_ЗАДАНИЕ 1_.
Ответьте по отрывку об экспедиции геологического отряда:
(a) Сколько ИТРов-геологов было в отряде?
(b) Какую должность занимал Нусинсон Лев Соломонович?
(c) Что напарник первым делом снял с рассказчика на подходе к водоразделу?

_ФРАГМЕНТ ДЛЯ ЧТЕНИЯ_.

А всего в отряде было четверо ИТРов-геологов и по трое рабочих на каждого. Поварихой поехала молодая женщина, учительница. Я ее запомнил, потому что у меня сохранилась фотография, как она меня стрижет «под Котовского».
Мне запомнился случай, когда Юра сказал, улыбаясь, что мы пойдем маршрутом на урановый рудник.
– Из этого урана была сделана наша первая атомная бомба, – добавил он.
Я шел по тропе вдоль речки и представлял, какого же было ходить тут заключенным – без сеток, без диметила… Я-то мучился, а какого же доставалось им. Затем мы стали подниматься по приточку реки вверх, где на водоразделе был заброшенный лагерь с бараками. Но, поднявшись, мы бараков не обнаружили. Оказалось, что мы поднялись по соседнему ручью.
– Может быть, это и хорошо! – еще подумал я, опасаясь за свою шевелюру.
А Нусинсон Лев Соломонович, начальник поискового отряда, тоже спутал свой маршрут и пошел по нашему.
– Мне уже терять нечего, – сказал он, входя в барак. Наличием шевелюры он не страдал.
У него был какой-то пристальный тревожный взгляд и Найденков часто говорил ему шутя: – Лева! Не смотри на меня!
А однажды, в маршруте, на подходе к водоразделу, силы вдруг оставили меня. На ногах-то я еще стоял, но они стали как ватные и я не мог сдвинуться с места. Хотелось лечь и отдохнуть… Но до верха, где уже был Найденков, было всего с сотню метров… А я сдвинуться не могу… Сначала напарник снял с меня радиометр. Я прошел несколько метров и встал… Ну, не идут ноги и все тут… И тогда напарник взял меня за руку и повел. Отпустит руку, я останавливаюсь… На водоразделе я, наконец-то, свалился на землю, чтобы отдохнуть.
Передохнув, мы начали спуск и у меня все прошло.

_ЗАДАНИЕ 2_. Выпишите из записей без изменений строки от строки с «The height and width of the screenshot is (990, 1316).» до строки с «I will 813,575.», включая обе крайние.

_ЗАПИСИ ДЛЯ УПРАЖНЕНИЯ_.
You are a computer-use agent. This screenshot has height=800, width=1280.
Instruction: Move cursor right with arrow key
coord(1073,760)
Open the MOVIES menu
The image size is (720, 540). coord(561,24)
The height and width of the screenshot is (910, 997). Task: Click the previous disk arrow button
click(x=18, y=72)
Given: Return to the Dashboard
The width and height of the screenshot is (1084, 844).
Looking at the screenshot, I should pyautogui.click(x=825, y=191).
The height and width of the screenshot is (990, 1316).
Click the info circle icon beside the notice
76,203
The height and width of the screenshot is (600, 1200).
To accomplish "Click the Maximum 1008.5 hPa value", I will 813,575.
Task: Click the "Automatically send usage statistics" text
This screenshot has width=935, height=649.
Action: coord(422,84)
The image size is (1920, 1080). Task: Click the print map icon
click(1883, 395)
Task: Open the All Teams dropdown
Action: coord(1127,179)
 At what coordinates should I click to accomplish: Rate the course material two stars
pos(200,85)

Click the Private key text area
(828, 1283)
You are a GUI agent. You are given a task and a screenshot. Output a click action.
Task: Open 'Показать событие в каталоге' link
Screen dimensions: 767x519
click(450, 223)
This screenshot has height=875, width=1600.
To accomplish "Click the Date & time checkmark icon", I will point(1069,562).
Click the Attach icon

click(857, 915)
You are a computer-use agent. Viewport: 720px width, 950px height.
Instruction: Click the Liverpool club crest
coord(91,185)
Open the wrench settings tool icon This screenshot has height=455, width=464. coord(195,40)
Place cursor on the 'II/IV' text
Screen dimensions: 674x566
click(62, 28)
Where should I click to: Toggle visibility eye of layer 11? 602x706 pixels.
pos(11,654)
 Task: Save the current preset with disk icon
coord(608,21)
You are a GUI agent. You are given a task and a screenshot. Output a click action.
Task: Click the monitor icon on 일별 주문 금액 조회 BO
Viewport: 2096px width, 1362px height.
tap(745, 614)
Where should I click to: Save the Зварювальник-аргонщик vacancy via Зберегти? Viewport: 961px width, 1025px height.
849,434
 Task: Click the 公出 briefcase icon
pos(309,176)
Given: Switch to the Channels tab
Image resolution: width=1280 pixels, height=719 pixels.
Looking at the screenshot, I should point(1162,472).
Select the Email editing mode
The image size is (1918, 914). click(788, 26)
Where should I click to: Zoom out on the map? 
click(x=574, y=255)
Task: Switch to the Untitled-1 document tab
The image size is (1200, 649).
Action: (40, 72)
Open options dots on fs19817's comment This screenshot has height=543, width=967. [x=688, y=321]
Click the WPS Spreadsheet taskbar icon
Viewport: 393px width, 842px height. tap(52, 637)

_ОТВЕТ 1_.
(a) Четверо.
(b) Начальник поискового отряда.
(c) Радиометр.

_ОТВЕТ 2_.
The height and width of the screenshot is (990, 1316).
Click the info circle icon beside the notice
76,203
The height and width of the screenshot is (600, 1200).
To accomplish "Click the Maximum 1008.5 hPa value", I will 813,575.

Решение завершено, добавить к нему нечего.